Defense bounces back from poor start

October, 27, 2013
10/27/13
8:16
PM ET
Defensive coordinator Ray Horton now has some numbers for the Cleveland Browns defense that nobody can dispute.

Horton, who makes a habit of bringing stats to back up his players at his weekly media gathering, can point to what the defense did in the second half.

After giving up 20 points to the Chiefs in the first half, the Browns defense gave up only a field goal -- and that came in the final minute after the Browns' last-chance drive failed. After giving up 296 yards the first half, the defense gave up 31 yards in the second. And after giving up 16 first downs the first half, the defense gave up three the second. The Browns also tied their season-high with six sacks, five more than Kansas City’s league-leading defense had.

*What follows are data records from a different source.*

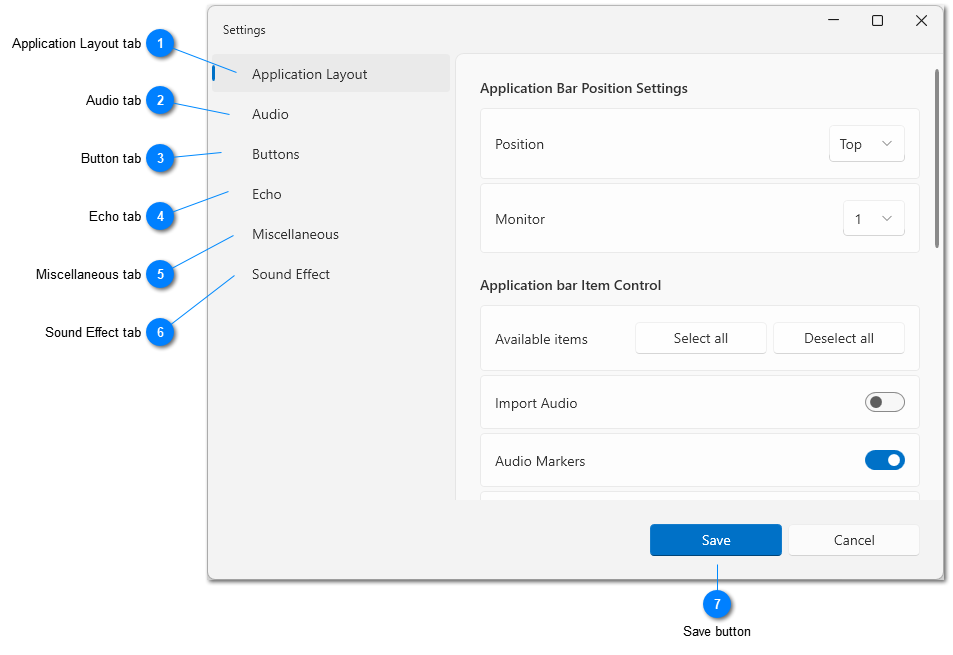
Task: Enable the Import Audio toggle
Action: point(884,402)
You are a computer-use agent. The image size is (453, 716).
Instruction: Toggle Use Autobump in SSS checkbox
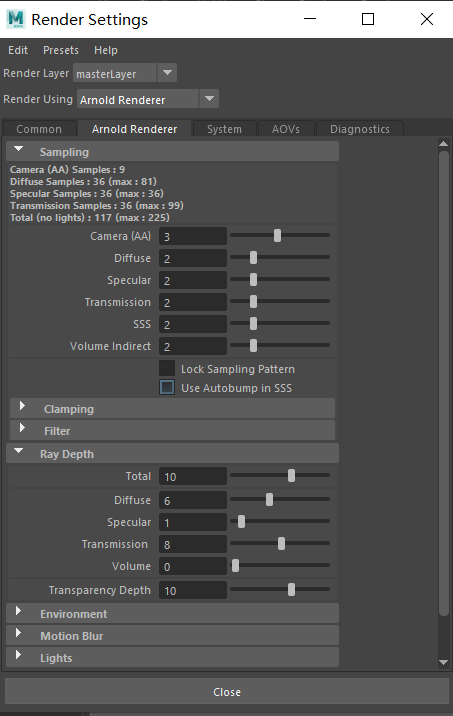[x=167, y=388]
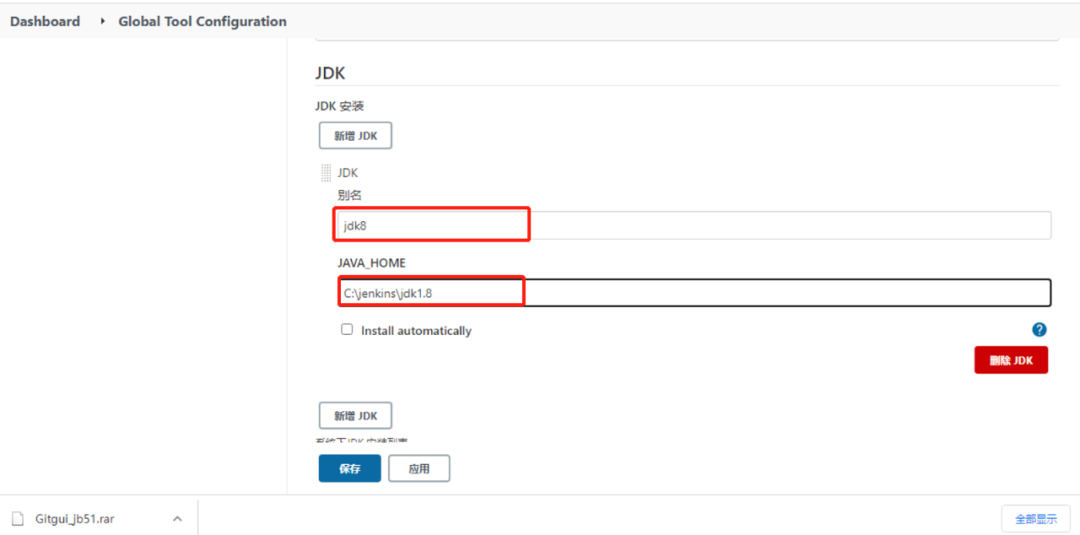The width and height of the screenshot is (1080, 535).
Task: Go to Dashboard in the breadcrumb
Action: [x=45, y=21]
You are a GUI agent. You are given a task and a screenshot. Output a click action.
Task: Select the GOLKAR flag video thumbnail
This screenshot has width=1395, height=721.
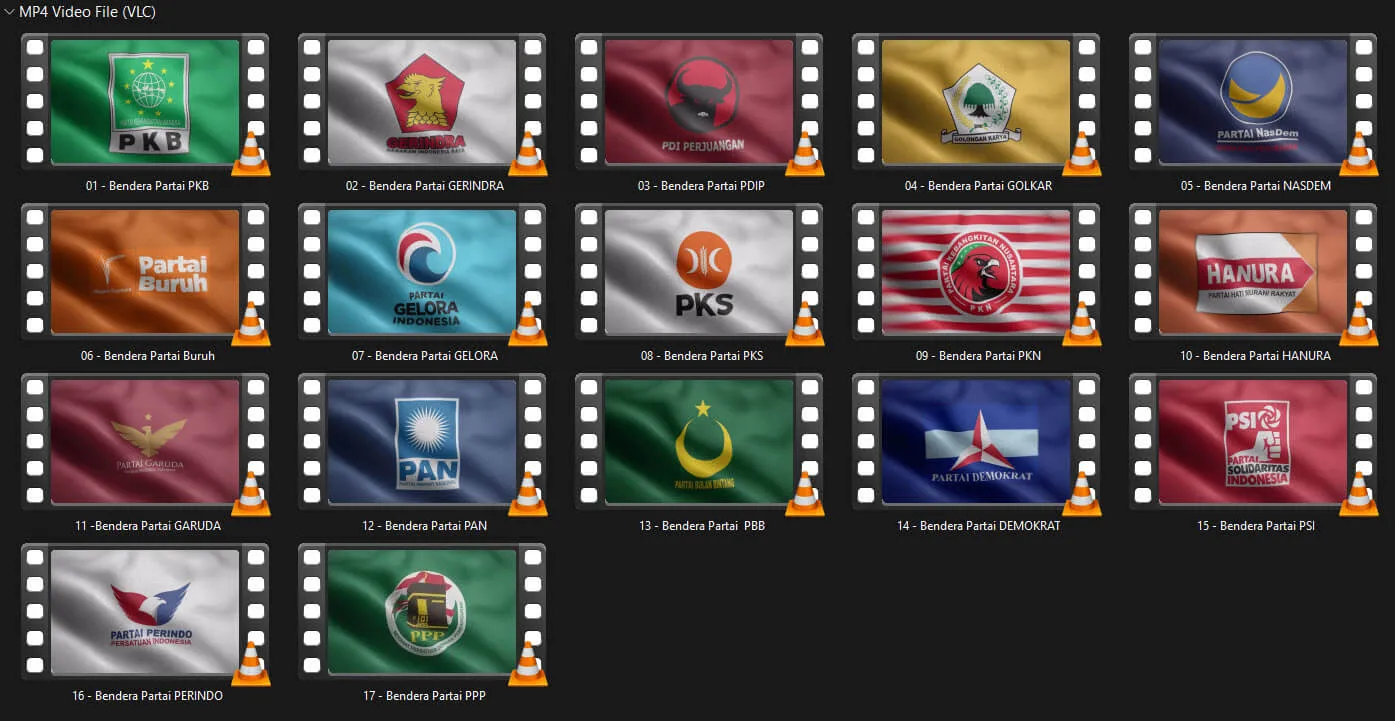pos(976,102)
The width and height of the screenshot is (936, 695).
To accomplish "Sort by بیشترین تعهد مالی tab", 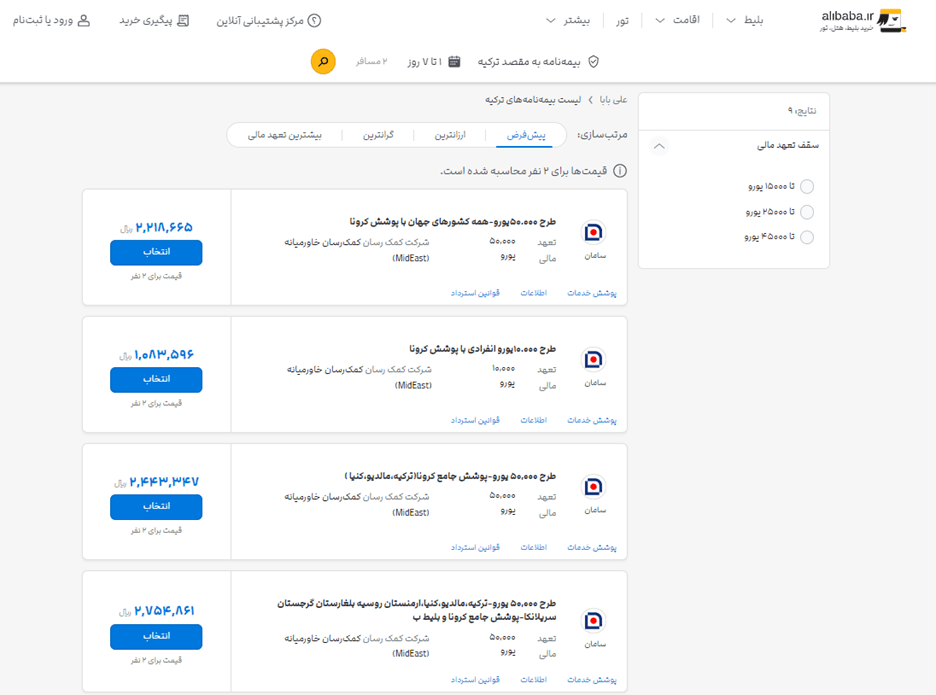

Coach Rob Chudzinski said the team made some adjustments in the second half, but the players said it was merely a matter of attitude.

“The biggest adjustment was our mentality,” linebacker Paul Kruger said. “We kind of got hit in the face and we knew we had to fight to get back in the game.”

The defense was embarrassed the first half as Kansas City held the ball for 22:46, and they aired out that embarrassment and disgust at halftime.

The Chiefs’ 20 points meant that in two quarters against the Chiefs, four against the Packers and two against Detroit, the Browns had given up 75 points.

That did not sit well with a unit that is ranked high in the league in overall standing.

“What we put out in that first half, that was not characteristic of what we pride ourselves in becoming as a defense,” linebacker and captain D’Qwell Jackson said. “The first half we didn’t play an ounce of what we’re capable of doing. The second we were like, 'we have to play better.'

“It couldn’t get any worse.”

Jackson admitted the defense did not give the Browns a chance to win with its early play. And though the Browns came close to winning, Jackson believes the defense can do more.

“We have to do a better job of creating opportunities” for the offense, he said.

Meaning, forcing turnovers. The Browns forced none in the loss. It was a loss, but if the Browns want to take something from the game, they can point to Jason Campbell's play at quarterback and to the way the defense played in the final 30 minutes.

Now, if the Browns can just put a complete game together.